Mercuries Life Insurance Co’s (三商美邦人壽) embedded value (EV) of NT$72.92 billion (US$2.43 billion) last year on the back of first-year premium increases suggests an increase of 24.6 percent from a year earlier, senior executives said yesterday.
The updated figures translated into an industry-leading EV per share of NT$59.4 — based on the number of common shares in circulation — which is up 17.6 percent from the previous value assessment a year earlier, chief financial officer Winston Yang (楊棋材) said.
EV represents the value of an insurance company’s future profits plus its adjusted net asset value.
Since insurance policies are long-term contracts in which policyholders pay a premium to be covered against a possible future event, such as death, EV numbers are an important indicator of a life insurer’s future profitability and financial standing.
The results place Mercuries ahead of China Life Insurance Co (中壽), whose EV stands at NT$43 per share and Taiwan Life Insurance Co (台壽保) at NT$45 per share, according to company data.
The three insurers do not belong to a financial conglomerate and reportedly have no intention of joining one — now that Taiwan Life has scrapped an agreement to merge with CTBC Financial Holding Co (中信金).
Mercuries has about NT$4.5 billion in unrealized property gains, with NT$2.1 billion being qualified for net worth enhancement under new accounting rules, Yang said.

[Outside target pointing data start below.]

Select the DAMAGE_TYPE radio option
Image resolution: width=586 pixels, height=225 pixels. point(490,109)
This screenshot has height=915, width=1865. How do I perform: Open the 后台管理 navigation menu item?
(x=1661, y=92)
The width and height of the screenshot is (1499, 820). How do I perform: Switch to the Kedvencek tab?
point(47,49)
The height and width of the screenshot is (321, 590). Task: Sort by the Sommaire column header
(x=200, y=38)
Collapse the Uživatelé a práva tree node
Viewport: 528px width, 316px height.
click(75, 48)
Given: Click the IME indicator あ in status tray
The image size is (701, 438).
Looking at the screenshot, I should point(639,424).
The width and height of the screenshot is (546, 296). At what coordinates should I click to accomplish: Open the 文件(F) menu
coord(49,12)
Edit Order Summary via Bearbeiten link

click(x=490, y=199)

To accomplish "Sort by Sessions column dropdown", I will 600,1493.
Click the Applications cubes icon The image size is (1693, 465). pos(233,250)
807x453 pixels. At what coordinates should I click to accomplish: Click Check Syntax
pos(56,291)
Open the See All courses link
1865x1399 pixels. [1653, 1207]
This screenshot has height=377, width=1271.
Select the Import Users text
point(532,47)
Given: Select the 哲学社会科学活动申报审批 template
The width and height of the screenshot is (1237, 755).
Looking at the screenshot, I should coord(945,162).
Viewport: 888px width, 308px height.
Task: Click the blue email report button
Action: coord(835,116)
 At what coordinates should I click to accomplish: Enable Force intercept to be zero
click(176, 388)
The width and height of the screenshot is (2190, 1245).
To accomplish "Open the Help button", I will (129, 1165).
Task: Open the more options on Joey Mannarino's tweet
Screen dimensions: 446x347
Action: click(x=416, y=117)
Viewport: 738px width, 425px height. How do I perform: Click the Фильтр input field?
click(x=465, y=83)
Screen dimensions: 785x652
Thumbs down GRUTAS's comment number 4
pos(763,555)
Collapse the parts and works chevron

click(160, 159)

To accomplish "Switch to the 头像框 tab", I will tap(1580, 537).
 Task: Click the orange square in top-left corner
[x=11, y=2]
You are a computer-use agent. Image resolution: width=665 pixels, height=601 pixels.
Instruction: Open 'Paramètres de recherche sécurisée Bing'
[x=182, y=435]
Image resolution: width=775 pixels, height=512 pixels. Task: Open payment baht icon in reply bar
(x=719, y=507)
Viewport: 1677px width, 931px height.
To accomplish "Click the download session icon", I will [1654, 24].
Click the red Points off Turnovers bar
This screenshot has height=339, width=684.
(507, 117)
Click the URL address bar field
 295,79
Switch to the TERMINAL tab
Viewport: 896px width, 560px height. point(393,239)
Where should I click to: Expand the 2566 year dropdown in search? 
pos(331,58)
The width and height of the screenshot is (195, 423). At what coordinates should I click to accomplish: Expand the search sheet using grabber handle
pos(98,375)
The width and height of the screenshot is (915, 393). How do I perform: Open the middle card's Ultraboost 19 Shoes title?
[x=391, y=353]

However, Mercuries does not want to book the gains to inflate its earnings, but instead will seek to strengthen its financial performance through business growth, chief executive officer Roy Meng (孟嘉仁) said.
The chief executive dismissed speculation from media outlets that Mercuries intends to develop into a financial holding company by acquiring nearly 10 percent of shares in Greater Tainan-based Kings Town Bank (KTB, 京城銀行).
The share purchase is a capital investment, and existing rules block the possibility of mergers and acquisitions, Meng said.
The Financial Supervisory Commission has barred life insurers from seeking board seats in companies in which it has capital investments or the ability to interfere in company operations, Meng added.